Histoires de sorties ou sortie d’histoire ?
P. La Sagna
 

Rome 2006

« Dans le mouvement de l’histoire, on rêve de sortie, de tourner la page, mais aucune page n’est jamais tournée ».

J. A. Miller, La Cause freudienne, n° 61 p 133.

Lacan a dit, ici même à Rome, que l’avenir de la psychanalyse dépend de l’avenir du réel. Le réel c’est ce qui ne marche pas. Cela ne marche pas aussi bien que cela au niveau de la passe. Ce n’est pas forcément mauvais signe. Une passe dont la consistance essentielle tiendrait à l’idée simple de sortir du symptôme par le fantasme traversé, une « passe de l’âge d’or », me paraît plus difficile à soutenir depuis quelques années. Nous voilà plutôt sur la voie de retour, qui était prévue au départ, soit du fantasme vers le symptôme !

1) Histoires d’AE
Pour constituer la série de AE nous nous servons en fait de l’histoire de leur analyse qui ne se résume pas seulement dans le fantasme. Cette série d’AE est faite « d’épars désassortis » selon le mot de Lacan en 1976. Etre « sorti » ne fait pas que l’on soit a-ssortis aux autres ou à la tradition, voire à une histoire type.

- À faire -
1) Réécrivez plus brièvement le paragraphe du texte proposé qui commence par « Lacan a dit, ici même à Rome », en conservant ses faits principaux.
2) Recopiez fidèlement le passage du texte proposé, en commençant à « Histoires de sorties » et en terminant à « n° 61 p 133. ».
3) Répondez brièvement à ces questions sur le texte proposé :
(a) Selon Lacan, de quoi dépend l'avenir de la psychanalyse ?
(b) De quoi se sert-on pour constituer la série des AE ?
(c) En quelle année Lacan a-t-il employé l'expression « épars désassortis » ?

- Informations fournies -
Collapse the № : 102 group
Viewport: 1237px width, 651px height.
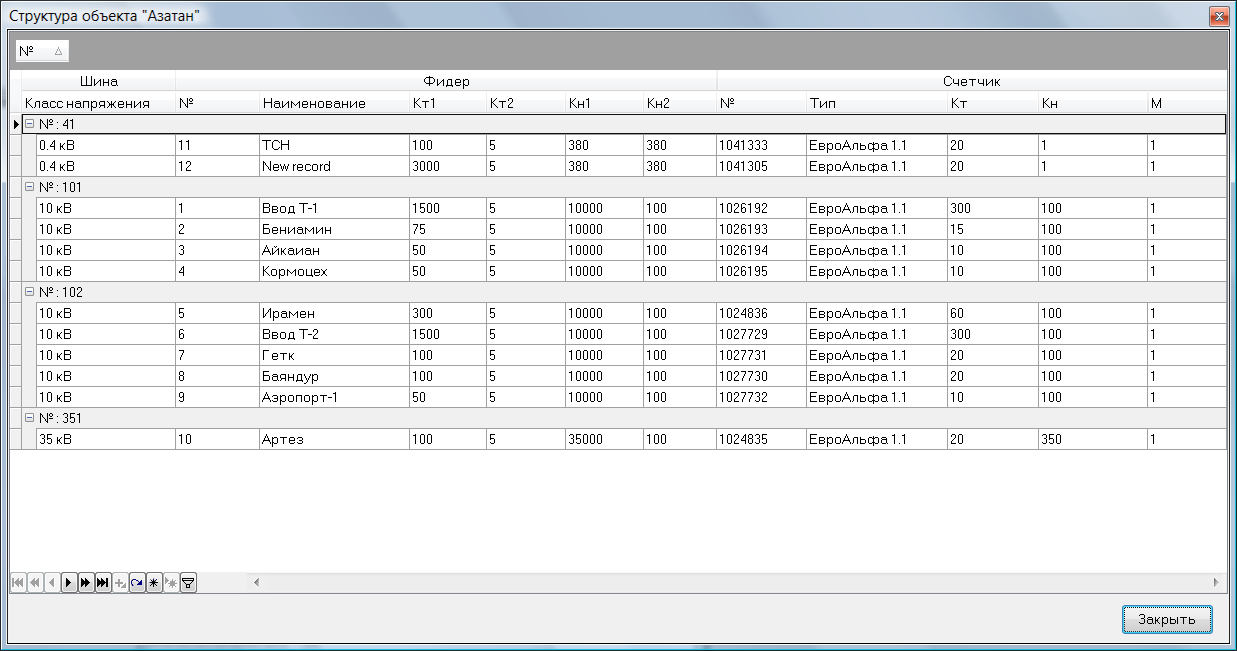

- Réponses par tâche -
1) Lacan a dit à Rome que l'avenir de la psychanalyse dépend de celui du réel, c'est-à-dire de ce qui ne marche pas. La passe ne marche pas si bien, ce qui n'est pas forcément mauvais signe. Une « passe de l'âge d'or », qui reposerait sur la seule sortie du symptôme par le fantasme traversé, paraît plus difficile à soutenir depuis quelques années. On s'engage plutôt sur la voie de retour prévue au départ, du fantasme vers le symptôme.

2)
Histoires de sorties ou sortie d’histoire ?
P. La Sagna
 

Rome 2006

« Dans le mouvement de l’histoire, on rêve de sortie, de tourner la page, mais aucune page n’est jamais tournée ».

J. A. Miller, La Cause freudienne, n° 61 p 133.

3)
(a) De l'avenir du réel.
(b) De l'histoire de leur analyse.
(c) En 1976.